▶ Instructions to follow: Repeat exactly what appears from the opening line of the listing to the line with "As hérnias de", inclusive.

▶ Supplied material:
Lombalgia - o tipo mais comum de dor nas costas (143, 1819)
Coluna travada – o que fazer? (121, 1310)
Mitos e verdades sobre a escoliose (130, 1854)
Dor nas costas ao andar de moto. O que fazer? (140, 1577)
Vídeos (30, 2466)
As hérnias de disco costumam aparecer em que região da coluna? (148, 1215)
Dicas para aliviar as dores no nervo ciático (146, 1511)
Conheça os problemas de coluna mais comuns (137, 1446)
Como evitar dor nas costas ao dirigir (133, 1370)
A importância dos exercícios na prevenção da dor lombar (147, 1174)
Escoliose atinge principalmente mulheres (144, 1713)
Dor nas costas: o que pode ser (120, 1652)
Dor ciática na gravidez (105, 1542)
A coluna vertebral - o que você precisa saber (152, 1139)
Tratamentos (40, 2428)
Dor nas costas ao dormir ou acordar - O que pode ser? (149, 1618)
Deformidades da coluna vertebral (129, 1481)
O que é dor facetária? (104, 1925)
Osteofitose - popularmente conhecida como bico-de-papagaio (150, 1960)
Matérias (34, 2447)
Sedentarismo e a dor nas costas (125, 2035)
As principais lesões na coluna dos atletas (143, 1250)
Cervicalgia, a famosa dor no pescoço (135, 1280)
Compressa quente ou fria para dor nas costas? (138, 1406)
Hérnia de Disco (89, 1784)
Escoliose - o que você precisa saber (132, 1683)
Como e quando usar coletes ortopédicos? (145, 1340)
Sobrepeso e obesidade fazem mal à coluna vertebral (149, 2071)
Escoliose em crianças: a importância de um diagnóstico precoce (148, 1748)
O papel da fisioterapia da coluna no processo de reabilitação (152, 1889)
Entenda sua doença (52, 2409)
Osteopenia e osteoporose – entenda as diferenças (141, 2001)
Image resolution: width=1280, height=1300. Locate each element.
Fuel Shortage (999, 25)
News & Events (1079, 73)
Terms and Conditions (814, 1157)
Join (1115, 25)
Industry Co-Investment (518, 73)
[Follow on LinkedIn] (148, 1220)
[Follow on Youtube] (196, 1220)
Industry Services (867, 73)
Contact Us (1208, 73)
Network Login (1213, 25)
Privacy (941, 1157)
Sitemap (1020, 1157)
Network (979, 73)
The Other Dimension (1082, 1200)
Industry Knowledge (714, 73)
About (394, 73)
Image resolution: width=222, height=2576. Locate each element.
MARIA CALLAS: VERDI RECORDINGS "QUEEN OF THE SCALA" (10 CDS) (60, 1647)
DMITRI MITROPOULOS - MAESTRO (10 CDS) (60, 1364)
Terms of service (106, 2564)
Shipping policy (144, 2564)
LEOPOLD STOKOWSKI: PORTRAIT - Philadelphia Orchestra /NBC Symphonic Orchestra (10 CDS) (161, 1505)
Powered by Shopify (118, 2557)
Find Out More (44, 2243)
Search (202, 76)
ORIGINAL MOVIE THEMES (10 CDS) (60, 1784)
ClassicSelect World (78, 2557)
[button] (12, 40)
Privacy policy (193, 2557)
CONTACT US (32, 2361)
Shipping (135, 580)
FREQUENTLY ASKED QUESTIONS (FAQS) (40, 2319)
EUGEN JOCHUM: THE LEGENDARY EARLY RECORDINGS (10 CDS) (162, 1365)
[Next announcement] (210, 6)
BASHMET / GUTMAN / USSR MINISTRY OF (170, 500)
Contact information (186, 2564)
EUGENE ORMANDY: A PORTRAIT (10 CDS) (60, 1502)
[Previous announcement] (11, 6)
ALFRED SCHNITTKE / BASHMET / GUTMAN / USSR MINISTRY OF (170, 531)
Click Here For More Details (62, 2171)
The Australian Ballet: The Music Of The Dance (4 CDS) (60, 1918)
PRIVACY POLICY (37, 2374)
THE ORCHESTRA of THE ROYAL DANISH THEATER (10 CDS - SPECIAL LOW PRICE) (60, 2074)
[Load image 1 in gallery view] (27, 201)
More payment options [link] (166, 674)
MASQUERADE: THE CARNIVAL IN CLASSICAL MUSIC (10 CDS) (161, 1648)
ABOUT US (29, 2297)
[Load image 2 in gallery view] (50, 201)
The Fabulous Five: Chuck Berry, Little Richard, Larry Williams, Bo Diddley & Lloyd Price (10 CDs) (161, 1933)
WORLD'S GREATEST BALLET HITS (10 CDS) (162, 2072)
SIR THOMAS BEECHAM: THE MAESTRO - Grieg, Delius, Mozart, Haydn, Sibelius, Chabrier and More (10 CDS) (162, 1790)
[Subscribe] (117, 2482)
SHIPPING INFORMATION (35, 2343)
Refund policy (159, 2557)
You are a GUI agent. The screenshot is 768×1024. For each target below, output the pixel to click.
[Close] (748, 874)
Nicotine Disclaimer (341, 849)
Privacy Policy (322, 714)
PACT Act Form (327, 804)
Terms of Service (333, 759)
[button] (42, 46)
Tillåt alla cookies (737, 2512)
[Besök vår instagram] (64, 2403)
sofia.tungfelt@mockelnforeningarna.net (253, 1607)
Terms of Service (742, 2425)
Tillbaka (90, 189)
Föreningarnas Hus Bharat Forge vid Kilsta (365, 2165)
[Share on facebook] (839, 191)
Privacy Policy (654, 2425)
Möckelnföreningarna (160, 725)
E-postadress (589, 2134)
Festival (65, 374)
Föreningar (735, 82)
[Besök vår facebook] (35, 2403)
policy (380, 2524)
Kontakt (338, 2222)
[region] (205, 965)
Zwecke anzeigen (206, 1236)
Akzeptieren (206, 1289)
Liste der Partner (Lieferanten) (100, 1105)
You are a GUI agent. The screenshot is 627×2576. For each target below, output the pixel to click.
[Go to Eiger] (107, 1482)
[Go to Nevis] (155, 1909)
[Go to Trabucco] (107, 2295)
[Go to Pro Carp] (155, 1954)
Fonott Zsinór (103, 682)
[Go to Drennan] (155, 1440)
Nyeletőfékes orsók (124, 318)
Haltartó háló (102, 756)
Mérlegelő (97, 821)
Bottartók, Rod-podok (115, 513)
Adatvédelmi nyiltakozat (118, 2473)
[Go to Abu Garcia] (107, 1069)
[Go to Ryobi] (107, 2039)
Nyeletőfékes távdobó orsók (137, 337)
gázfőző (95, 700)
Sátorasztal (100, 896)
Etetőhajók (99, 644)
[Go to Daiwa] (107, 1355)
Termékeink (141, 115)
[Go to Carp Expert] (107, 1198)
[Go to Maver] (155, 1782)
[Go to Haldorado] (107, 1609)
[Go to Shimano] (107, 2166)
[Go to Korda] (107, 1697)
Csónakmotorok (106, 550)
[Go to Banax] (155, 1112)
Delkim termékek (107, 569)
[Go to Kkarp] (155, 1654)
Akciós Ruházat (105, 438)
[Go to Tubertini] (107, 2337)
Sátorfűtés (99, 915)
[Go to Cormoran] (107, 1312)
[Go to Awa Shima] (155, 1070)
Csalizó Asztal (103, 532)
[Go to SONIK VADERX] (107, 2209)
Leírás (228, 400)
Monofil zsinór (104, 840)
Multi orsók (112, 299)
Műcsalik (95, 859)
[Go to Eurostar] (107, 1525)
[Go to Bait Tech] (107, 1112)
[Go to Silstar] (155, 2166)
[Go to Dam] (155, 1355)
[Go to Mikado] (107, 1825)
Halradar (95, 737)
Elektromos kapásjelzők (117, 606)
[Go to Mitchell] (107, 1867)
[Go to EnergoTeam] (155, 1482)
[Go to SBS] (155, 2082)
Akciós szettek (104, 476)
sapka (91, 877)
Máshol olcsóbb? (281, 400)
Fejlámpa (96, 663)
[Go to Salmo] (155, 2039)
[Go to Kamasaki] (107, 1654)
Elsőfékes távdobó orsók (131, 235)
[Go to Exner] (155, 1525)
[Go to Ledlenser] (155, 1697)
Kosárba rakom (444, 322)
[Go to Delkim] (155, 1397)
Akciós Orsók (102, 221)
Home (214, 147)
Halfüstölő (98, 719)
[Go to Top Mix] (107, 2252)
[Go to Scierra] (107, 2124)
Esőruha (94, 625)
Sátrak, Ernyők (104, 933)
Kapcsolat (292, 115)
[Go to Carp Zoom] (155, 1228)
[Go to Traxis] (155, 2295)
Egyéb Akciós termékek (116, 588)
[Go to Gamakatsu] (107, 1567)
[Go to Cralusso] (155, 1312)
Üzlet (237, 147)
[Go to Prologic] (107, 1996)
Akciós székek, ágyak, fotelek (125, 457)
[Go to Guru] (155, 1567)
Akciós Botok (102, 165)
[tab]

▶ Completed exercise:
Lombalgia - o tipo mais comum de dor nas costas (143, 1819)
Coluna travada – o que fazer? (121, 1310)
Mitos e verdades sobre a escoliose (130, 1854)
Dor nas costas ao andar de moto. O que fazer? (140, 1577)
Vídeos (30, 2466)
As hérnias de disco costumam aparecer em que região da coluna? (148, 1215)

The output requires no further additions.